Она напрасно испугалась. В отношениях с женщинами я слишком ленив, чтобы уламывать неподатливых. Однако мне не хотелось ее отпускать прежде, чем удастся у нее кое-что выспросить.
— Не беспокойтесь, — заверил я ее, — я до завтрака за девушками не ухаживаю. Кстати, где тут можно было бы перекусить?
Девушка с любопытством взглянула на меня.

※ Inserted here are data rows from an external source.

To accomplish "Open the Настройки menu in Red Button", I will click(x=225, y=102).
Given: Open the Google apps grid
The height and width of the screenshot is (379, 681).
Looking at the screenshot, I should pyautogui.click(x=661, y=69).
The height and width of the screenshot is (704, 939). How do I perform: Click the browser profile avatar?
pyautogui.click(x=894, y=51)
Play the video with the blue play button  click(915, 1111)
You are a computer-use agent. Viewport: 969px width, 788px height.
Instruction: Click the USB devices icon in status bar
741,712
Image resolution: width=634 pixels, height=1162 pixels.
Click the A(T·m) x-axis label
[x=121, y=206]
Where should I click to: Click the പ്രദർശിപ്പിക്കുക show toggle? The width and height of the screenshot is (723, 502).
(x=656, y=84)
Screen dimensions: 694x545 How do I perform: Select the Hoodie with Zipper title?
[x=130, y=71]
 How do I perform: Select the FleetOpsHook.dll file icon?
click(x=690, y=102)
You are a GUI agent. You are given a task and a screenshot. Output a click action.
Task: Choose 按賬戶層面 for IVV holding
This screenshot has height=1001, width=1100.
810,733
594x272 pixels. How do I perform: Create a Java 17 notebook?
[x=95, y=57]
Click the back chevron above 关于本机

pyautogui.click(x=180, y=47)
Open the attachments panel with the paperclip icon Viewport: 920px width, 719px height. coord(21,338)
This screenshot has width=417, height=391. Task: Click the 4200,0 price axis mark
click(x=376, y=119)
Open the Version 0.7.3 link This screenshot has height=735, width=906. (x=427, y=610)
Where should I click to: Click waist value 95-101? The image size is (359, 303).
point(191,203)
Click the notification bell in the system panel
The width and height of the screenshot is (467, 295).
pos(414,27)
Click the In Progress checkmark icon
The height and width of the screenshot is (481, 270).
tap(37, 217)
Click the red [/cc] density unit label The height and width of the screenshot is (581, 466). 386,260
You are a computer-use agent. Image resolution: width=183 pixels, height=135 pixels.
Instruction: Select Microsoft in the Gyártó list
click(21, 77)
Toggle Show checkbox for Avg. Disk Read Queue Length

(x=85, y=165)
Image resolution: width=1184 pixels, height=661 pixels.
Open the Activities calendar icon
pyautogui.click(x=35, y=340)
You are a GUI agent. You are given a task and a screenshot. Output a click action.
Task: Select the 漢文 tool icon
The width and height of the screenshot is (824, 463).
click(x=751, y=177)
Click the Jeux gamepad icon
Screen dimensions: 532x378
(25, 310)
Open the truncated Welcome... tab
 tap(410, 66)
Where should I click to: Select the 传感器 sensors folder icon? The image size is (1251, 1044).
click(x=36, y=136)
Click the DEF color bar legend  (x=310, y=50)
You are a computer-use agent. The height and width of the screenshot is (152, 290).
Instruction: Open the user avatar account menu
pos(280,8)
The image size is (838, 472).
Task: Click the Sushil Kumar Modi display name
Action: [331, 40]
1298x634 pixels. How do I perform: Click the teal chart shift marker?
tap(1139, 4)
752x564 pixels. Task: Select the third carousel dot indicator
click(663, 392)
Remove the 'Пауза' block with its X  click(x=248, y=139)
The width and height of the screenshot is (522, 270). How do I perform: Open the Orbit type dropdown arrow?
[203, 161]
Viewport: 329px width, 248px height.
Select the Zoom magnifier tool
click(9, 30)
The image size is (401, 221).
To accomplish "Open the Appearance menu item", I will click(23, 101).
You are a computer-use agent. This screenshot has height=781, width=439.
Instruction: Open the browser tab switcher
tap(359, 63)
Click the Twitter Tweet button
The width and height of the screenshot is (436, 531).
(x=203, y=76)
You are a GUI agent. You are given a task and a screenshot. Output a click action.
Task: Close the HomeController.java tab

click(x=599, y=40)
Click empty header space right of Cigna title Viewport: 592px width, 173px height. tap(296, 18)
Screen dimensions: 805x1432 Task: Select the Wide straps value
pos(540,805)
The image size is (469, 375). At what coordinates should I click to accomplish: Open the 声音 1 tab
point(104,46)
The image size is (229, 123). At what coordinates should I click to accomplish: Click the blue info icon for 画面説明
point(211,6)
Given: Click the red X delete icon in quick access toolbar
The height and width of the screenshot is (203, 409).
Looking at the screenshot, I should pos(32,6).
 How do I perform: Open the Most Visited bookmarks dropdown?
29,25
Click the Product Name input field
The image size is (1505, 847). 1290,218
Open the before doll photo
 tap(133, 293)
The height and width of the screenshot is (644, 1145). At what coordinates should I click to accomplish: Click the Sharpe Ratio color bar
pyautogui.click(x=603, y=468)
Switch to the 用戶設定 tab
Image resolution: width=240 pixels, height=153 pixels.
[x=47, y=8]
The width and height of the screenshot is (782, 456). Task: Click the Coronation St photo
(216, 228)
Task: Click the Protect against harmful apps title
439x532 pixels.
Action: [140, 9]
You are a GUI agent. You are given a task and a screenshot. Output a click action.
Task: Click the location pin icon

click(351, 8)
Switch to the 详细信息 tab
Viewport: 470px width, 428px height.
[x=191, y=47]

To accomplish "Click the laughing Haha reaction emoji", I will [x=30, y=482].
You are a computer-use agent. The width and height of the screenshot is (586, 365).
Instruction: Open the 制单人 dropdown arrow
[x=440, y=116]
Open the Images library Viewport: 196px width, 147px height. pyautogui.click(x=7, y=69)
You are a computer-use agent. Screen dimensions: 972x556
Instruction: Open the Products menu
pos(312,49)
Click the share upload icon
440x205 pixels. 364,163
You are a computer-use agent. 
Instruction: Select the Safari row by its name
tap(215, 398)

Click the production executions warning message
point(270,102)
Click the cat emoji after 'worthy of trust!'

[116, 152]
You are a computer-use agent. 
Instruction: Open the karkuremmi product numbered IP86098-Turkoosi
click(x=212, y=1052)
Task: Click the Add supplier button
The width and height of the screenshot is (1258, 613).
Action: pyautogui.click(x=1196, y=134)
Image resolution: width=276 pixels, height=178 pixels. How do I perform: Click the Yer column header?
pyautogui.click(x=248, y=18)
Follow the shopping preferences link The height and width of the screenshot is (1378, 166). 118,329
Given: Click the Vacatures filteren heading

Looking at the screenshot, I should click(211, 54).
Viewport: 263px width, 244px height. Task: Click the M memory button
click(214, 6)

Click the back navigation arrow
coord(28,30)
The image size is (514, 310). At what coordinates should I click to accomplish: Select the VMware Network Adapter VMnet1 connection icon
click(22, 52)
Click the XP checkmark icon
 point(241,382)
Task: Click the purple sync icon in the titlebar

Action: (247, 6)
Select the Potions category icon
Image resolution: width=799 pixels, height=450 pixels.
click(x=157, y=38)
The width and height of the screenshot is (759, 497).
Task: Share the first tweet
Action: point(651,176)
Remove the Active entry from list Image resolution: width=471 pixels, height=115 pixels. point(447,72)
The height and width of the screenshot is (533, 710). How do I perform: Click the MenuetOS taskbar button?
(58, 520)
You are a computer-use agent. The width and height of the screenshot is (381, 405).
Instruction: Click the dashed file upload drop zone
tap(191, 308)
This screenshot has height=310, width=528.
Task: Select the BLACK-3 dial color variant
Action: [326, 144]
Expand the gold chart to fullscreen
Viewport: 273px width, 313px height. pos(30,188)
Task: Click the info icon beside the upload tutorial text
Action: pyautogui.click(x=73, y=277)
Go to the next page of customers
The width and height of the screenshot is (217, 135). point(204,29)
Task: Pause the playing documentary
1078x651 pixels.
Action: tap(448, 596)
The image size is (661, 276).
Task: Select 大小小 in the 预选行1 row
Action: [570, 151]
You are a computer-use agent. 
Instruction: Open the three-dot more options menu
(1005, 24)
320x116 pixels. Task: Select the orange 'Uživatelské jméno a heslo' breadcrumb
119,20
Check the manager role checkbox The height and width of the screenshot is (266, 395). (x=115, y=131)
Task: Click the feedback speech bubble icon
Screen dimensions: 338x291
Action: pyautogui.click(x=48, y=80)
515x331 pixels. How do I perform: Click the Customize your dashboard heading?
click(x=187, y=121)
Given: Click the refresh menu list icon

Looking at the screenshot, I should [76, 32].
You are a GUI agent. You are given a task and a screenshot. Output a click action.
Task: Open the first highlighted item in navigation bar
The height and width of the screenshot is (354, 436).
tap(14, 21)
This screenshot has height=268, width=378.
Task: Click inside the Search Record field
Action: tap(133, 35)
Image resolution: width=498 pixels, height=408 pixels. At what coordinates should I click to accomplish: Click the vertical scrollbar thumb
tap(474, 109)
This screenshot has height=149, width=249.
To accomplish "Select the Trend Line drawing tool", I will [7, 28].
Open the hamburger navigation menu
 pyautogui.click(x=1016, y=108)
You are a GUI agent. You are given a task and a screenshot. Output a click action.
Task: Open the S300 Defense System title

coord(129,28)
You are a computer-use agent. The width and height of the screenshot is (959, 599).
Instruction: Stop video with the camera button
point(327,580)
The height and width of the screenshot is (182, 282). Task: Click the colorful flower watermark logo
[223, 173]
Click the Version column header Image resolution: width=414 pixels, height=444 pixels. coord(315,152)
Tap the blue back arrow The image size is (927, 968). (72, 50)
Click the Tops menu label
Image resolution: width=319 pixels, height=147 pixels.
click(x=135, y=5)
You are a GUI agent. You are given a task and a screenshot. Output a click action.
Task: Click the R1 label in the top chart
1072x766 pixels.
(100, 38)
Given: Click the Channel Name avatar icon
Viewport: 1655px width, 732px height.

Видно было, что она гадает, кто я такой.
— Вы пилигрим? — вымолвила она наконец.
— Да, заблудившийся пилигрим.
Разумеется, я не собирался ей рассказывать о своем участии в неудачном десанте.
— В темноте я сбился с пути и теперь, как видите, блуждаю…
— Поблизости нет никакого жилья, — сказала она нерешительно, — но если вы голодны..
— Голоден как волк, — перебил я.
— Хорошо, я дам вам поесть, только подождите немного. Пока пчелы не проснулись, позаимствую у них немного меда.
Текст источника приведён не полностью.